从该技术的定义可以看出,超分辨率技术的主要作用就是恢复图像中的缺失的信息,构成解析力更高的图像,通常上用于照片修复,胶片修复,传输图像压缩等领域。
超分辨率技术可以传统的差值等方法实现,也可以通过深度神经网络(DNN)计算实现。
在图像处理领域,有另外一个重要的应用领域,就是目标检测,目标检测任务的目的是在一个跟定的图片中识别某一个物体的类别,并且标注该物体所在的区域。目前应用非常广泛的目标检测技术是基于深度神经网络(DNN)的算法,通过将输入图像经过一个DNN网络的处理后,生成很多特征图,在特征图中通过画框搜索的方法,最终寻找到要检测的目标。需要注意的是,一般特征图的尺寸会远小于原始图像的尺寸,以YOLOV3为例,输入图像的尺寸为416*416像素,特征图的尺寸仅为52*52,26*26,13*13像素。

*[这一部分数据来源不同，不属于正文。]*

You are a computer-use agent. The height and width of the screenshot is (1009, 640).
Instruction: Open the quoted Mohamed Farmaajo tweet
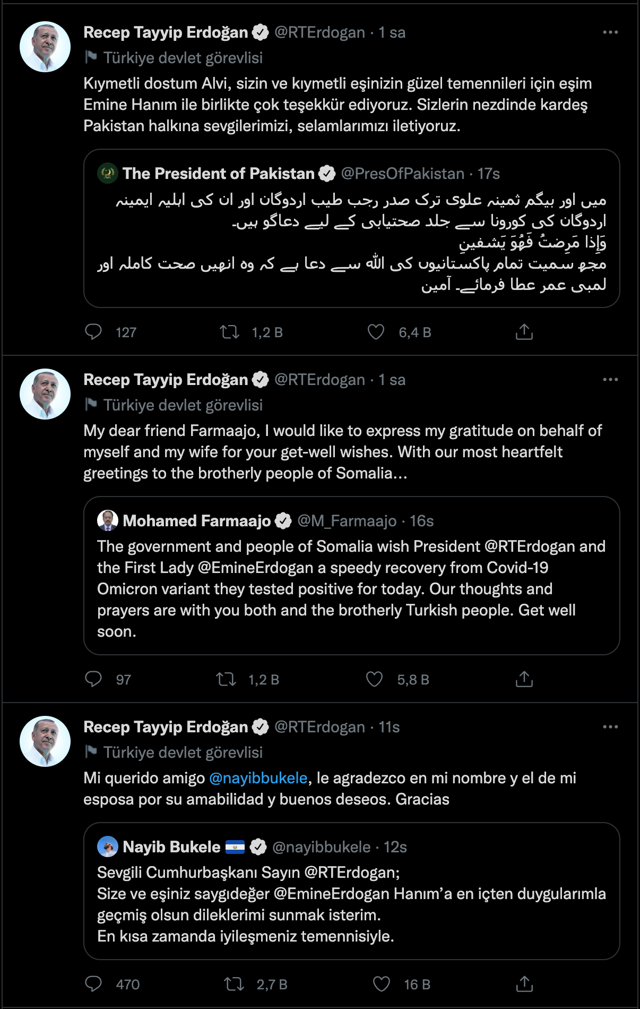[x=350, y=590]
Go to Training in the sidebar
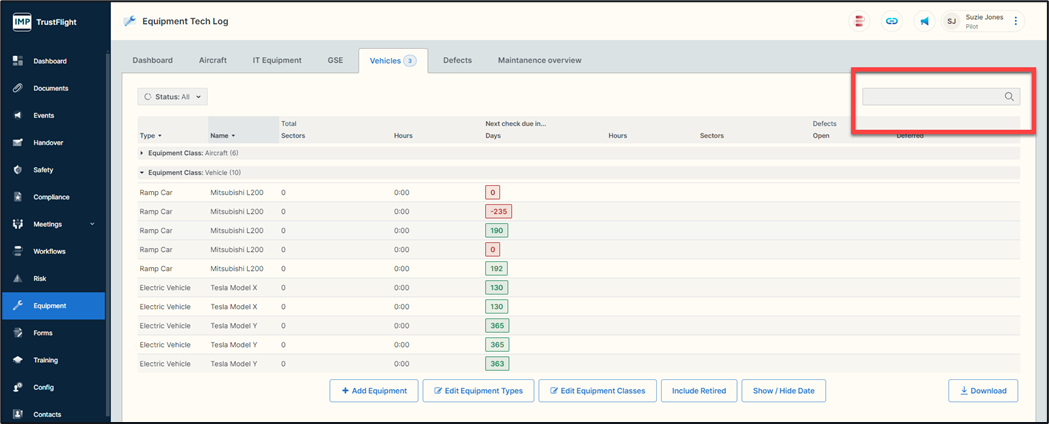This screenshot has width=1049, height=424. (x=45, y=360)
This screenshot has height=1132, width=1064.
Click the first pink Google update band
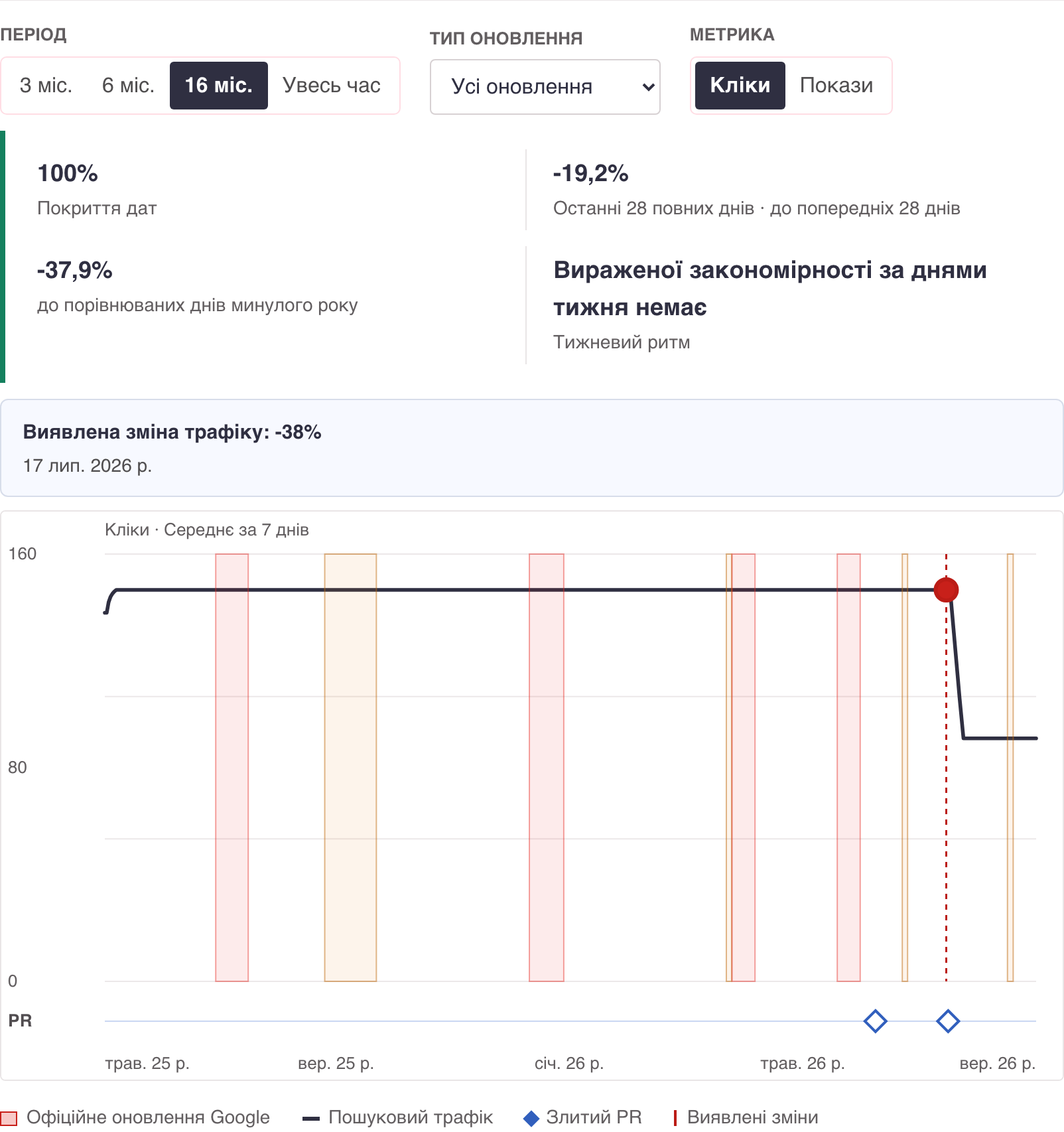pyautogui.click(x=232, y=768)
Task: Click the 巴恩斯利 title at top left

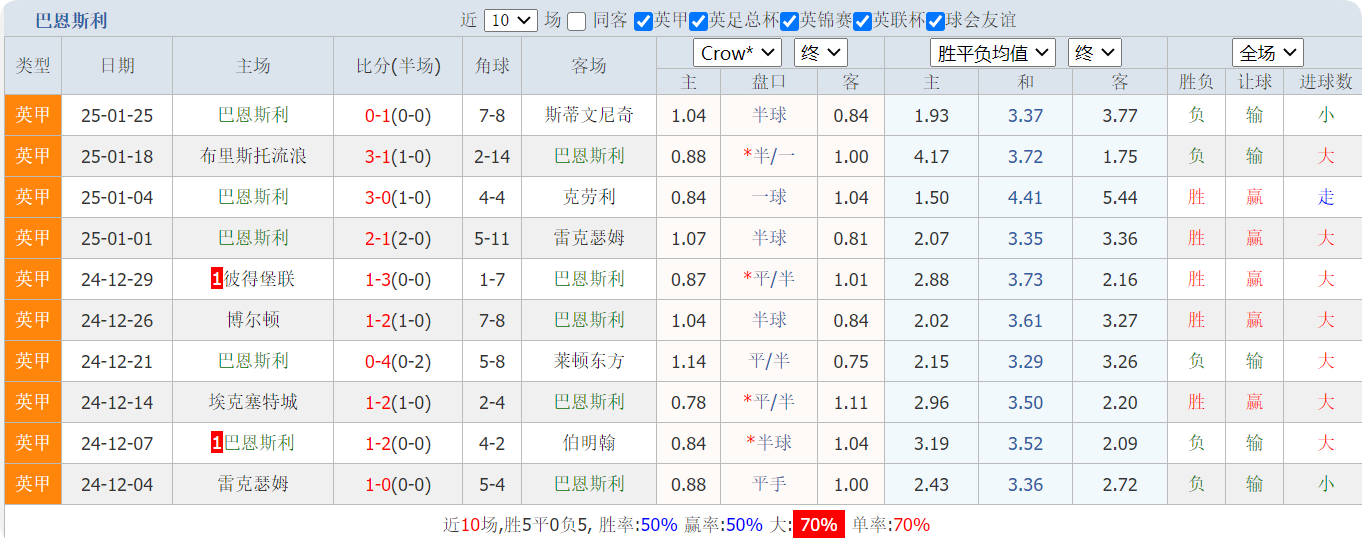Action: point(71,21)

在目标检测任务中,一个比较难的问题就是:小型目标因为他的特征比较难于用DNN网络提取,基于DNN的目标检测算法通常对小目标的检测成功率较低。因此一个非常直观的想法就是:将原始图片使用图像超分辨技术放大以后,使用放大的图片进行目标检测,小目标的尺寸因为得到放大,识别的概率可以进行提升。
已有最优的基于超分辨率的目标检测算法TDSR算法,即以目标检测驱动的超分辨率算法。在该算法中,使用了首先一个超分辨率网络,对需要进行检测的原始图像进行超分辨率处理,得到一个放大的图像。然后在该放大的图像下使用目标检测的DNN网络进行检测,最终可以检测到原图上较小的目标。
在神经网络系统中,有一个重要概念是神经网络训练,训练就是指使用损失函数工具来计算神经网络中的参数值。损失函数是衡量神经网络中的各个参数对神经网络输出结果的贡献。首先使用损失函数计算使用当前神经网络参数的输出结果的损失,然后根据损失值对神经网络参数进行一次增量的调整,并再次计算输出结果。以上操作循环多次进行,最终网络参数收敛到一个稳定的数值。以上过程称为训练。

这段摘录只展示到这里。